A denial-of-service attack on the Litecoin network led to a 13-block chain reorganization, reversing approximately 32 minutes of activity. The attack exploited a vulnerability in the Mimblewimble Extension Block (MWEB) protocol, allowing invalid transactions to bypass nodes that had not been updated. However, the network's longest valid chain eventually corrected these transactions. The Litecoin Core v0.21.5.4 release contains crucial security updates, and users are advised to upgrade. According to the Litecoin Foundation, the bug has been fully patched, and the network is operating normally. Nevertheless, security researchers have pointed out that the vulnerability was privately patched between March 19 and 26, roughly four weeks before the attack. A separate denial-of-service vulnerability was patched on April 25. Both fixes were included in the release 0.21.5.4, which was rolled out after the attack had begun. The fact that the vulnerability was known and patched a month prior to the exploit raises concerns about the window of vulnerability created by the delay in broadcasting the fix publicly or requiring it for all mining pools.
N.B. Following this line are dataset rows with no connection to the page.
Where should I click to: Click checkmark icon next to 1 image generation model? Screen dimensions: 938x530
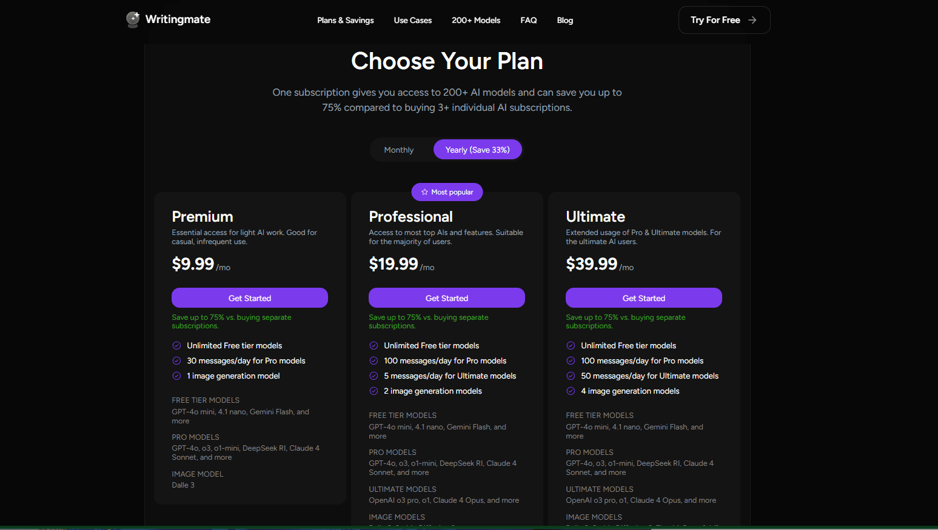pyautogui.click(x=176, y=376)
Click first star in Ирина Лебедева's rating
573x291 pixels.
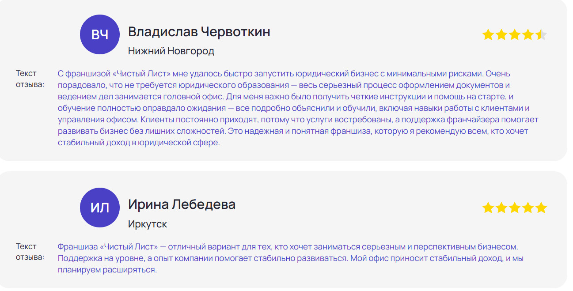(x=488, y=208)
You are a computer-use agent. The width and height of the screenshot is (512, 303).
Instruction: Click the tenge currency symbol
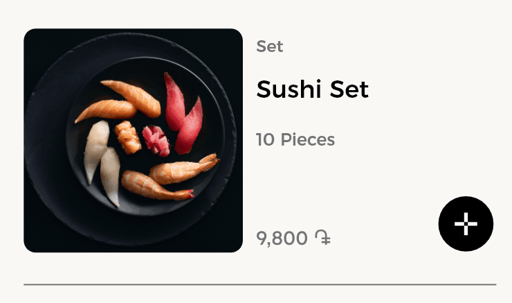coord(322,239)
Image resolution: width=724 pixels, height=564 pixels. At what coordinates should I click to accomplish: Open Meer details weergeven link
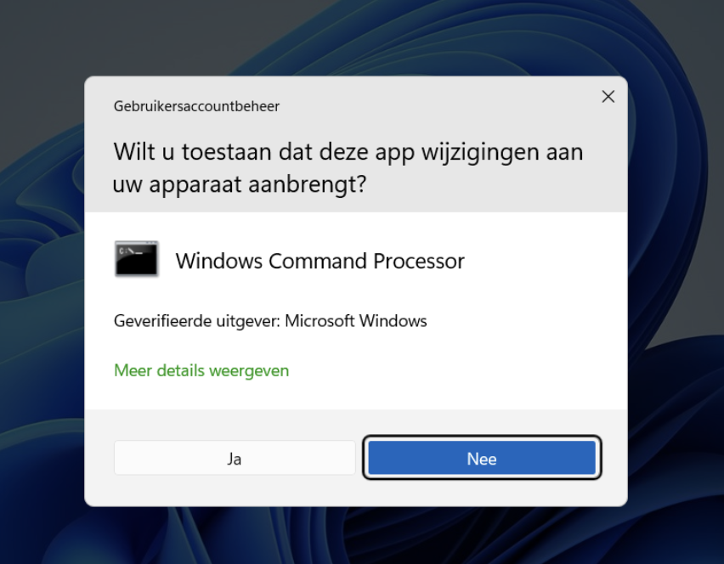[201, 370]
This allowed attackers to target nodes running the vulnerable version of the code. Blockchain data reveals that the attacker had pre-funded a wallet 38 hours before the exploit and had configured the destination address to swap LTC for ETH on a decentralized exchange. The denial-of-service attack and the MWEB bug appear to be separate components, with the DoS designed to take patched mining nodes offline, enabling the unpatched ones to form a chain that included the invalid transactions. The network's ability to automatically handle the 13-block reorganization once the DoS stopped suggests that enough hashrate was running updated code to eventually overpower the attack. This incident highlights the differences in how code maintainers and developers react to exploits on various networks. While newer chains with smaller validator sets can coordinate upgrades quickly, older proof-of-work networks like Litecoin and Bitcoin rely on independent mining pools choosing when to upgrade, creating a window of vulnerability when security patches need to be implemented rapidly.